Pour le nouvel arrivant Sebastian Vettel, c'est un rêve de gamin qui se réalise. "Quand j'étais un enfant, Michael Schumacher était ma plus grande idole au volant de la célèbre voiture rouge et c'est un honneur incroyable d'avoir enfin la chance de conduire pour une telle équipe. J'ai déjà eu un petit avant-goût de ce que signifie l'esprit Ferrari, quand j'ai remporté ma première victoire à Monza en 2008, avec un moteur de la marque au Cheval Cabré construit à Maranello. La Scuderia a une grande tradition dans ce sport et je suis très motivé pour aider l'équipe à revenir au haut niveau. Je mettrai mon cœur et âme dans cette aventure".

Alonso, champion héroïque

Arrivé en 2010 au sein de la Scuderia Ferrari, Fernando Alonso n'a donc pas réussi à décrocher une troisième couronne mondiale tant méritée. Qu'on se le dise : l'Espagnol est sans aucun doute le meilleur pilote du plateau de la dernière décennie mais il n'a jamais eu une monoplace capable de battre l'invincible duo formé par Vettel et Red Bull qui a décroché quatre titres en autant de saisons depuis 2010.

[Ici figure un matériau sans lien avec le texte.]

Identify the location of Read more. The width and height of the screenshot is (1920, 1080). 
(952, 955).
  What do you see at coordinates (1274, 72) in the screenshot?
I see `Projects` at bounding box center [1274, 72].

Pourtant, celui que l'on surnomme affectueusement "l'As des Asturies" a frôlé le graal à deux reprises (2010, 2012) et sa côte de popularité n'a cessé de grimper auprès du grand public, signant 11 victoires et 44 podiums en cinq ans avec des performances héroïques comme sa victoire sous la pluie en Malaisie 2012 ou encore devant son public à Valence lors de la même année. Mais depuis les départs de Stefano Domenicali et de l'emblématique Luca di Montezemolo, le double champion du monde 2005-2006 n'était plus en odeur de sainteté au sein de la Rossa, ne s'entendant pas avec le patron du team Marco Mattiacci.


Vettel en reconquête

Pour Sebastian Vettel, la situation est complètement inverse et on ne compte plus les petites piques lancées par ses rivaux et les passionnés de Formule 1, pointant du doigt son manque de charisme et des succès sans gloire au volant d'une machine taillée pour la victoire. La limite a d'ailleurs été franchie lors du Grand Prix de Malaisie 2013 où l'Allemand n'a pas respecté les consignes de son équipe pour aller arracher la victoire qui tendait les bras à Mark Webber.

Mais si certaines remarques négatives à son sujet peuvent être justifiées (notamment par rapport à cet épisode malaisien), il serait totalement injuste de taxer le quadruple champion de monde de pilote sans talent, lui qui a battu tous les records de précocité.


L'objectif pour Vettel sera donc triple en 2015 : ramener Ferrari au sommet, reconquérir son trône après une campagne 2014 calamiteuse avec Red Bull, dans l'ombre de son équipier Daniel Ricciardo, et améliorer sa côté d'amour auprès du grand public. Alonso tentera quant à lui de se rabibocher avec McLaren, équipe qu'il a quitté de façon tumultueuse en 2007, et qu'il rejoindra très probablement la saison prochaine. D'autant plus que le moteur Honda devrait donner des ailes à l'Asturien qui n'attend plus qu'une chose : retrouver sa place au sommet de la hiérarchie.